Dix ans plus tard, l’empereur éthiopien Haile Selassie annexe l’Erythrée, déclenchant 32 ans de lutte armée. En 1993 le pays obtient son indépendance par référendum. Mais dès 1998, Ethiopie et Erythrée se livrent une guerre frontalière fratricide, avec expulsion et détention de populations «ennemies». Le traité de paix signé fin 2000 sous la houlette de l’Organisation de l’Union africaine fait taire les armes, mais le tracé de la frontière est immédiatement contesté par l’Ethiopie. Une mission de maintien de la paix de l’ONU, chargée du tracé définitif, repart en juillet 2008 sur un constat d’échec. Aujourd’hui, les armées des deux camps se massent des deux côtés de la frontière.

«Le gouvernement de l’Erythrée est en train de transformer le pays en une gigantesque prison». Selon Human Rights Watch, «le gouvernement érythréen se sert d’un large dispositif d’installations de détention officielles et secrètes pour incarcérer des milliers d’Erythréens sans chef d’accusation ni procès. Nombre de prisonniers sont détenus pour leurs opinions politiques ou religieuses, d’autres parce qu’ils ont tenté de se soustraire au service national illimité ou de fuir le pays.»

La dictature militaire du président Isayas Afewerki, déjà aux affaires durant la lutte pour l’indépendance, a tôt fait d’enterrer les rêves d’une société démocratique et d’un Etat de droit: une Constitution (1997) jamais entrée en vigueur; un parti unique; une opposition et des médias durement réprimés en 2001; des libertés démocratiques inexistantes.

L’état d’urgence de 1998, jamais levé, justifie aujourd’hui encore la conscription à vie.

«La torture, les traitements cruels et dégradants et le travail forcé sont monnaie courante pour les conscrits ainsi que pour les détenus», relève HRW. Les conditions de détention sont épouvantables, les prisonniers étant généralement entassés dans des cellules surpeuplées – parfois souterraines – ou dans des containers maritimes qui atteignent des températures brûlantes le jour et glaciales la nuit.

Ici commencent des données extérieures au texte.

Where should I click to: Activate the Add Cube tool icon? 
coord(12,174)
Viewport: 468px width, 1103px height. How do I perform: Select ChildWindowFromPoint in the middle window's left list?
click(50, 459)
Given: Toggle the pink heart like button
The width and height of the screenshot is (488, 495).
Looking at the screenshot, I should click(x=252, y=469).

Ceux qui tentent de s’enfuir encourent de lourdes sanctions et le risque d’être abattus en traversant la frontière. Le gouvernement sanctionne aussi les familles de ceux qui se soustraient au service militaire ou désertent, en leur infligeant des amendes exorbitantes ou des peines d’emprisonnement.»

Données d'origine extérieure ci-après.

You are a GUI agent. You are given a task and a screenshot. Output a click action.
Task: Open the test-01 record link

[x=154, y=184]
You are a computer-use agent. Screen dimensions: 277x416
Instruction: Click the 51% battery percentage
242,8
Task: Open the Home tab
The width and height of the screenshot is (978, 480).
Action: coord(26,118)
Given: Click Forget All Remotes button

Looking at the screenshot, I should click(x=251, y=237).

Fin 2008, 12% de la population érythréenne avait fui le pays. D’abord vers l’Ethiopie et le Soudan, puis vers la Libye, l’Egypte et l’Europe. Ceux qui ont été rapatriés de force ont été victimes de détention et de torture à leur retour, prévient HRW, qui rappelle que le HCR déconseille d’expulser qui que ce soit vers l’Erythrée, y compris les personnes dont la demande d’asile a été rejetée.

Selon la directrice de HRW pour l’Afrique, « les Erythréens ne devraient en aucune circonstance être renvoyés en Erythrée, où ils risquent presque à coup sûr la détention et la torture simplement pour s’être enfuis.»

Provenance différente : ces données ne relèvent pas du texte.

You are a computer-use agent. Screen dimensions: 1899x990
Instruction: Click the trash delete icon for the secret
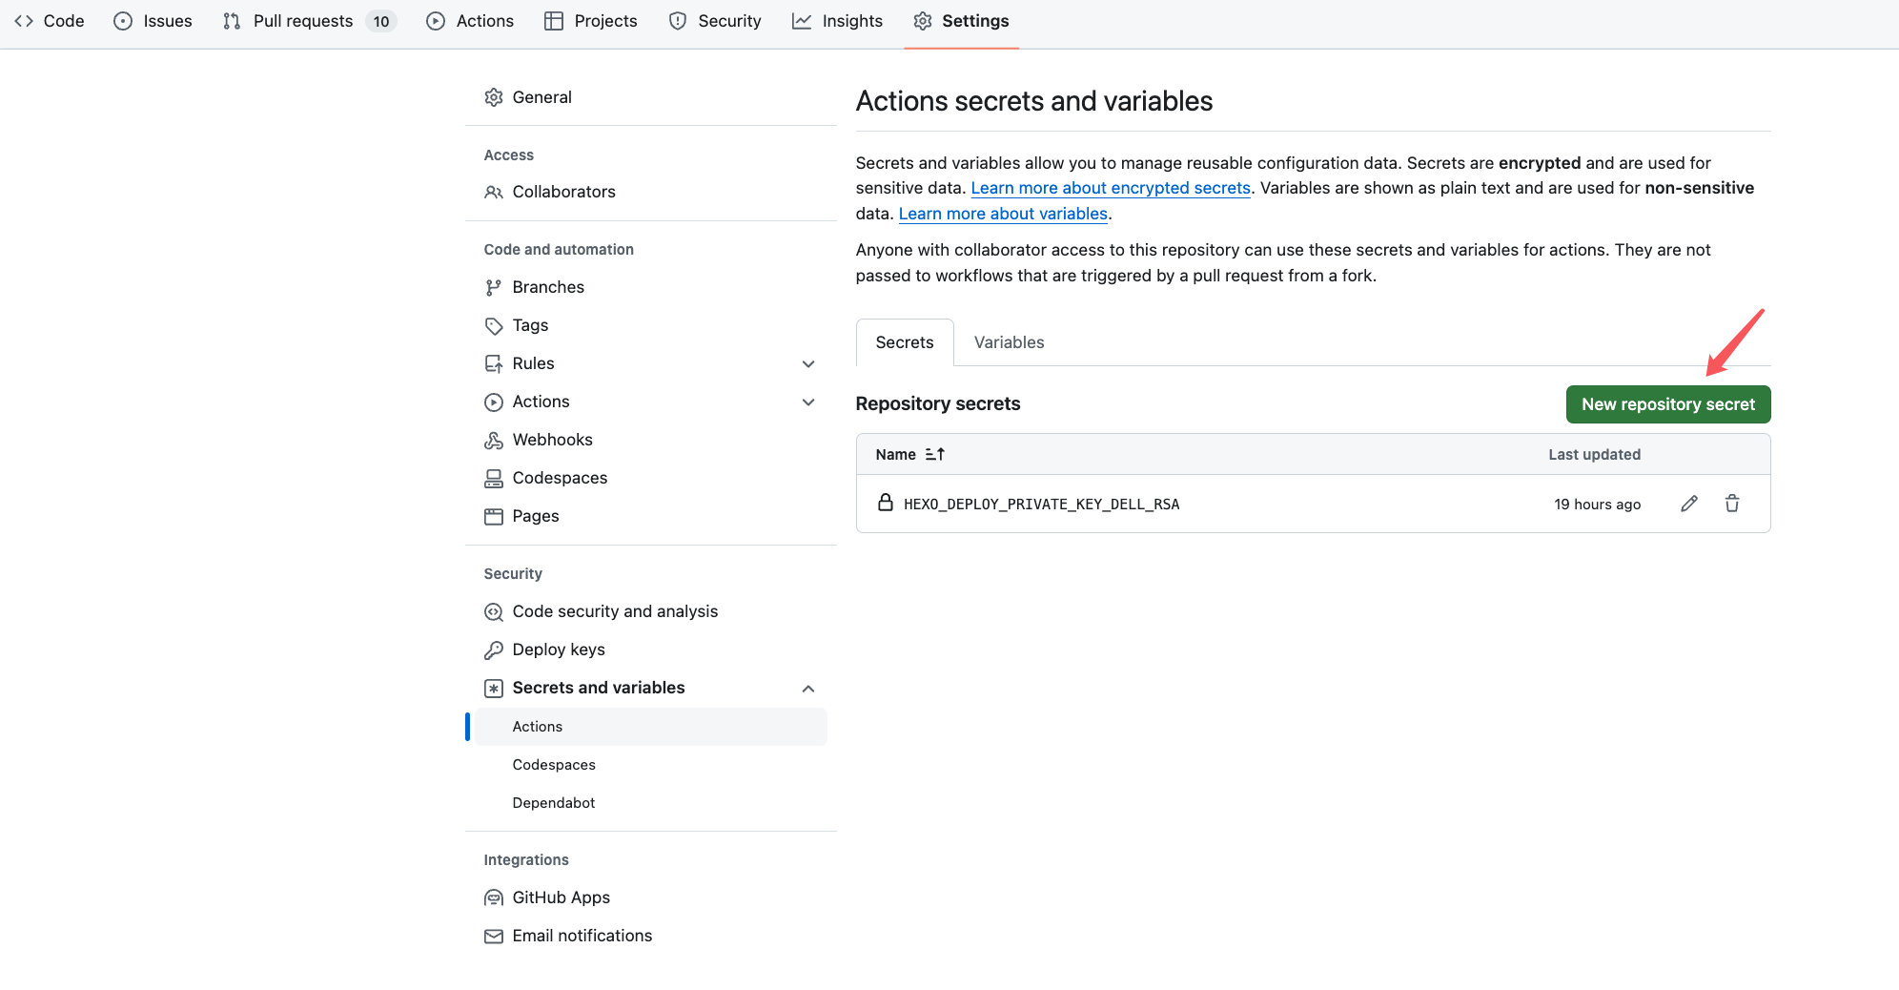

Données socio-démographiques

Capitale: Asmara
Population: 5 millions (UN 2009)
Langue majoritaire: tigrinyia, tigré, arabe, anglais
Religion: Islam, Christianisme

Statistiques des demandes d’asile pour l’Erythrée en 2009

Nouvelles demandes: 1724 (2ème rang)
Dossiers traités en 1ère instance: 2407

  • Octrois de l’asile: 1302
  • Admissions provisoires: 409
  • Décisions négatives: 660 (42 rejets / 618 NEM, dont 566 NEM Dublin)

Situation juridique en Suisse

En 2006, la Commission de recours en matière d’asile (ex-TAF) a rendu une décision de principe faisant jurisprudence:

«En Erythrée, la peine sanctionnant le refus de servir ou la désertion est démesurément sévère; elle doit être rangée parmi les sanctions motivées par des raisons d’ordre politique («malus absolu»).

Les personnes nourrissant une crainte fondée d’être exposées à une telle peine doivent être reconnues comme réfugiées.

Le projet de révision de la loi sur l’asile vise à court-circuiter cette décision.